In our outpatient CART model of care, 80% of patients were admitted due to toxicity. To maintain a successful outpatient program and ultimately maintain a sustainable CART program in a strained socialized healthcare system, there needs to be a strategy to mitigate toxicity necessitating admission to hospital. To sustain an outpatient model of CART delivery, it is important to be able to identify those at risk of severe toxicity. It is important that future studies of outpatient CART delivery incorporating alternative models of care such as remote monitoring, and strategies to mitigate toxicity include PROs to evaluate the effectiveness from the patient perspective. Our study demonstrates that PRO collection in the dynamic administration of CART therapy is feasible.
Strengths and limitations
A major strength of our study is the prospective nature of data collection, allowing for robust and granular clinical data. A second major strength is that the attrition rate of HRQoL completion was largely due to progressive disease or death from the patient’s disease, rather than loss of follow-up. This implies that there was little concern about questionnaire fatigue or burden.
Despite these strengths, there are several methodological limitations to consider. First, we were unable to collect a number of HRQoL measures due to COVID. The beginning of the pandemic posed a unique barrier to PRO data collection. As a result of our experience, we are prepared for this type of barrier in future studies. To prevent missing data for future studies, we would recommend paper and electronic collection to allow for universal access to the PRO. Second, due to a small sample size, this study was underpowered to explore significant changes in HRQoL. We were therefore only able to perform exploratory analyses for the purposes of hypothesis generation to inform future studies.

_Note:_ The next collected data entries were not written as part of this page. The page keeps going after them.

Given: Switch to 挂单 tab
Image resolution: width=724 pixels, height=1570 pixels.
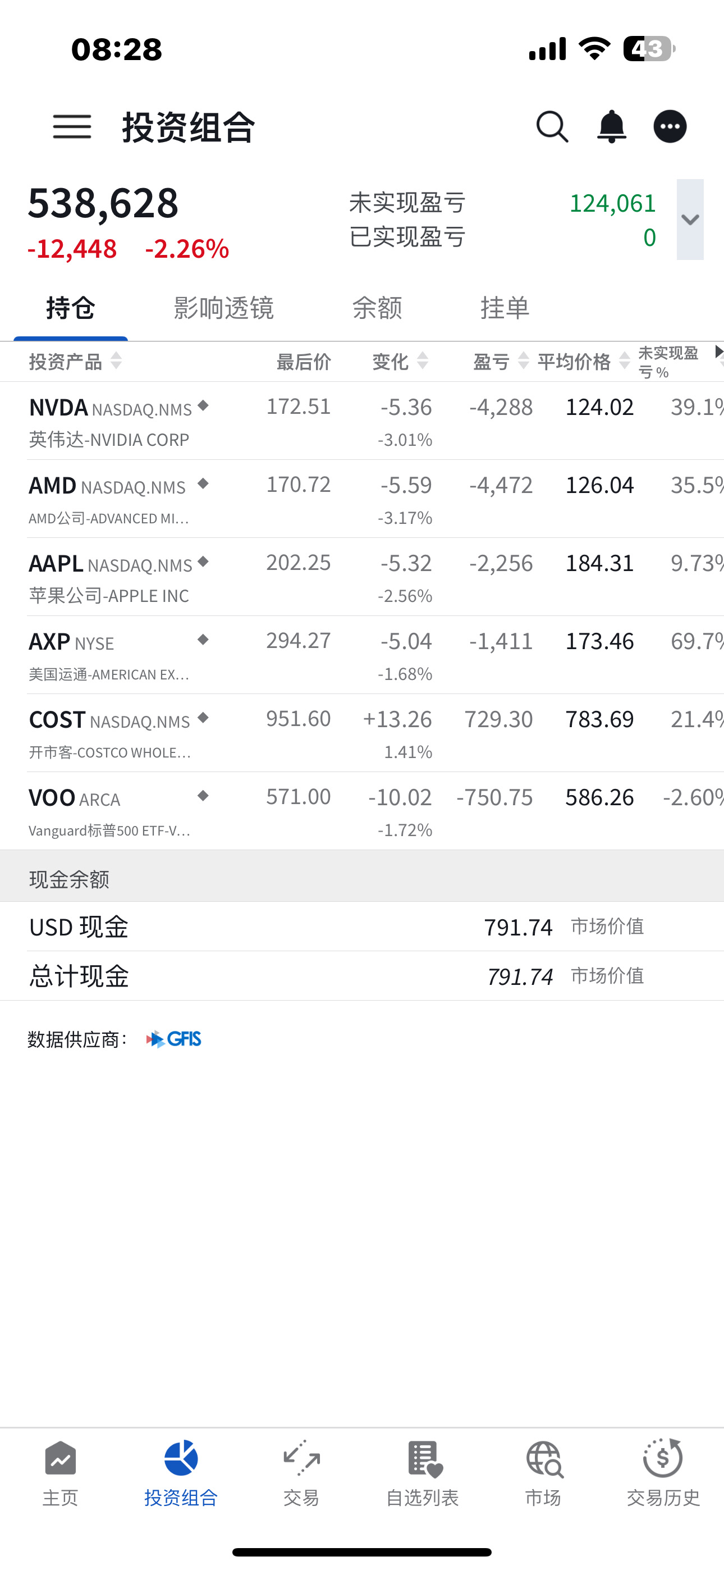Looking at the screenshot, I should click(505, 308).

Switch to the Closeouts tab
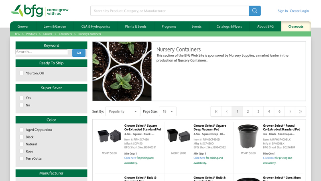pos(296,27)
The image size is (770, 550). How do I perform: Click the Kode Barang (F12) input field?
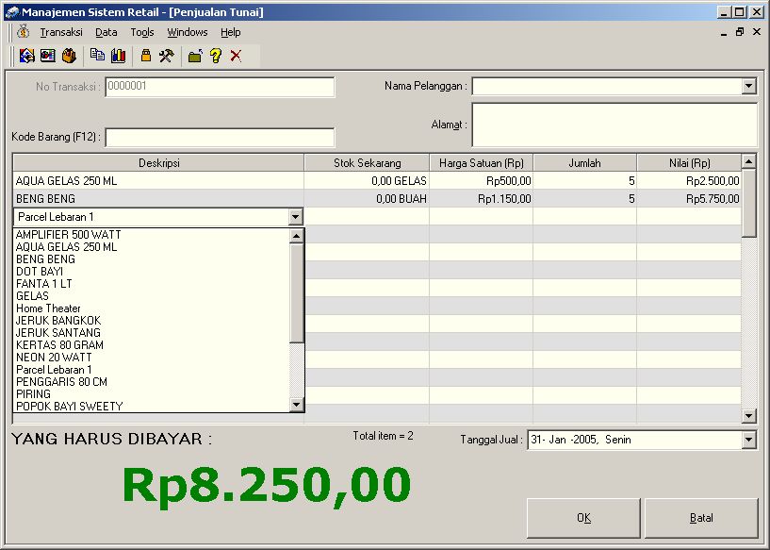(x=220, y=138)
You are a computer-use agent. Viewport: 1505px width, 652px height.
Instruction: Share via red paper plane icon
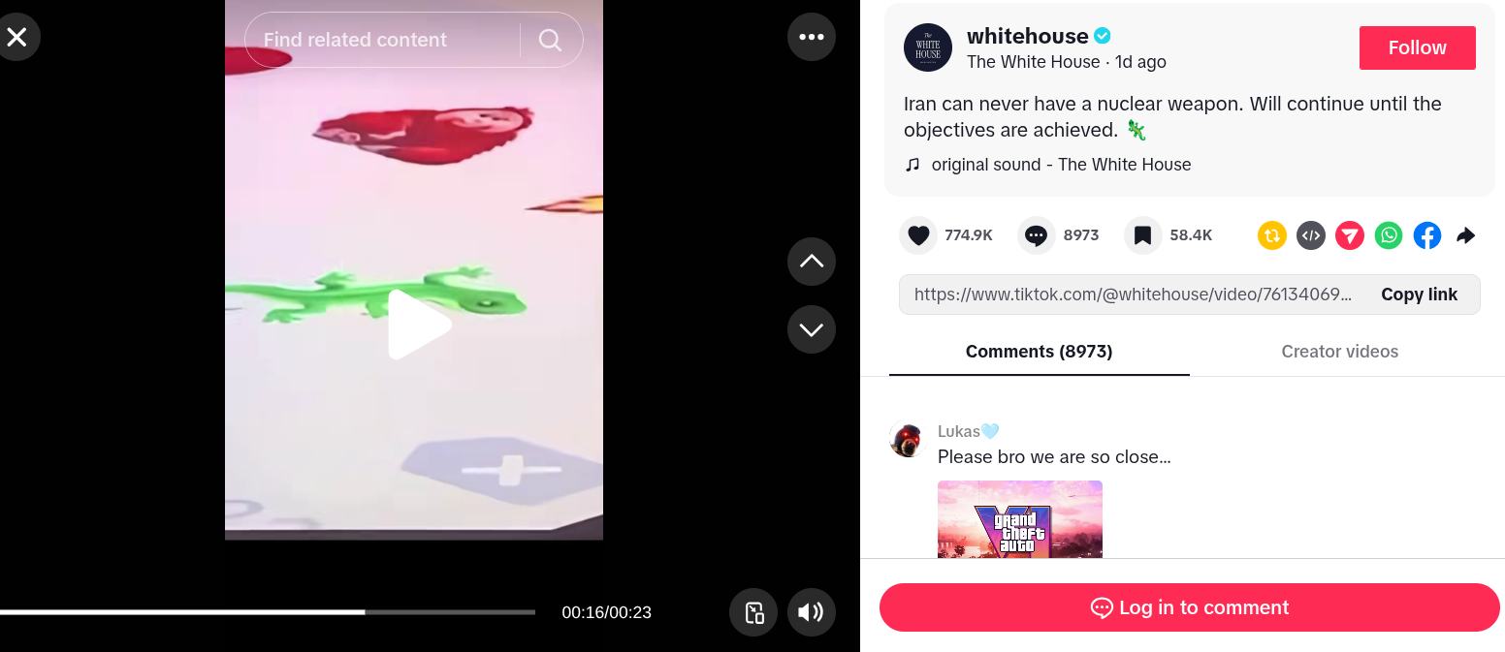[1350, 235]
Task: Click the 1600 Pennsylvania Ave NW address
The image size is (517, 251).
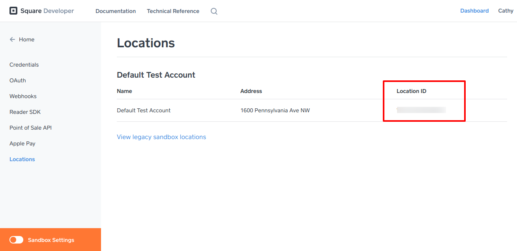Action: coord(275,110)
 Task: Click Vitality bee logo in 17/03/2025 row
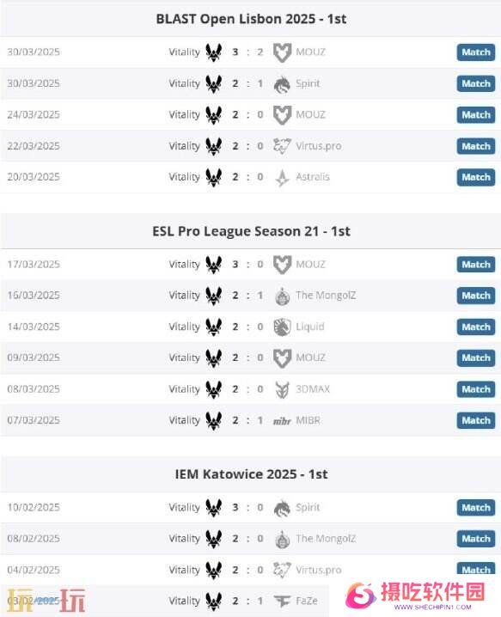214,265
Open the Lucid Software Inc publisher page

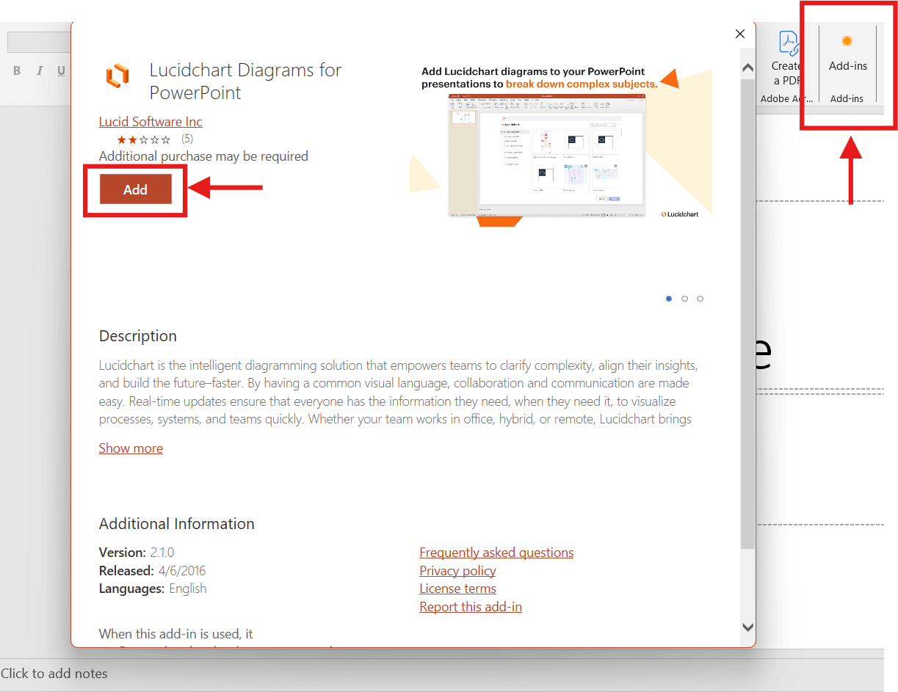150,121
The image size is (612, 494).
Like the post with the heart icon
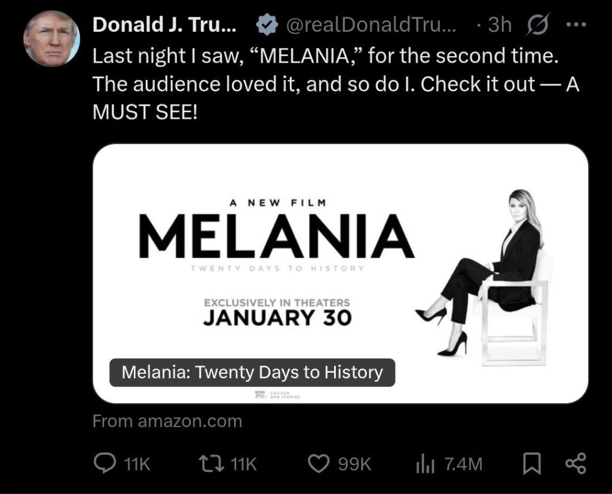pos(319,464)
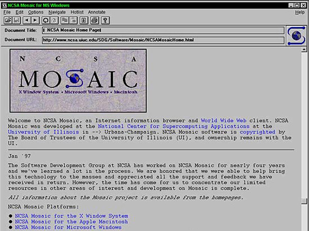Image resolution: width=309 pixels, height=231 pixels.
Task: Open the File menu
Action: point(7,12)
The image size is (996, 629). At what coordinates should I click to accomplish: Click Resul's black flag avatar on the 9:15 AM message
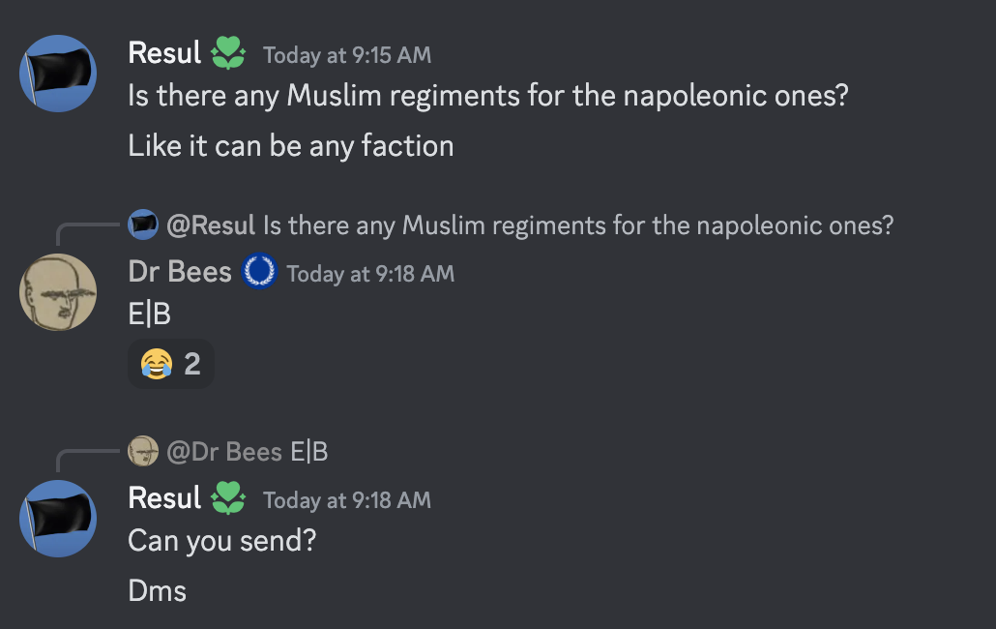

Considerations for future studies include exploring the long-term effects on cognition that would not have been captured but may have impacted HRQoL scores, particularly the emotional and social well-being domains. In addition, PROs should be measured more frequently during the acute phase of treatment and height of toxicity. Lastly, there are nuances in the patient experience that cannot be captured using a questionnaire. Qualitative work to capture the patient perspective of CART therapy would be valuable to identify areas for improvement and possible intervention.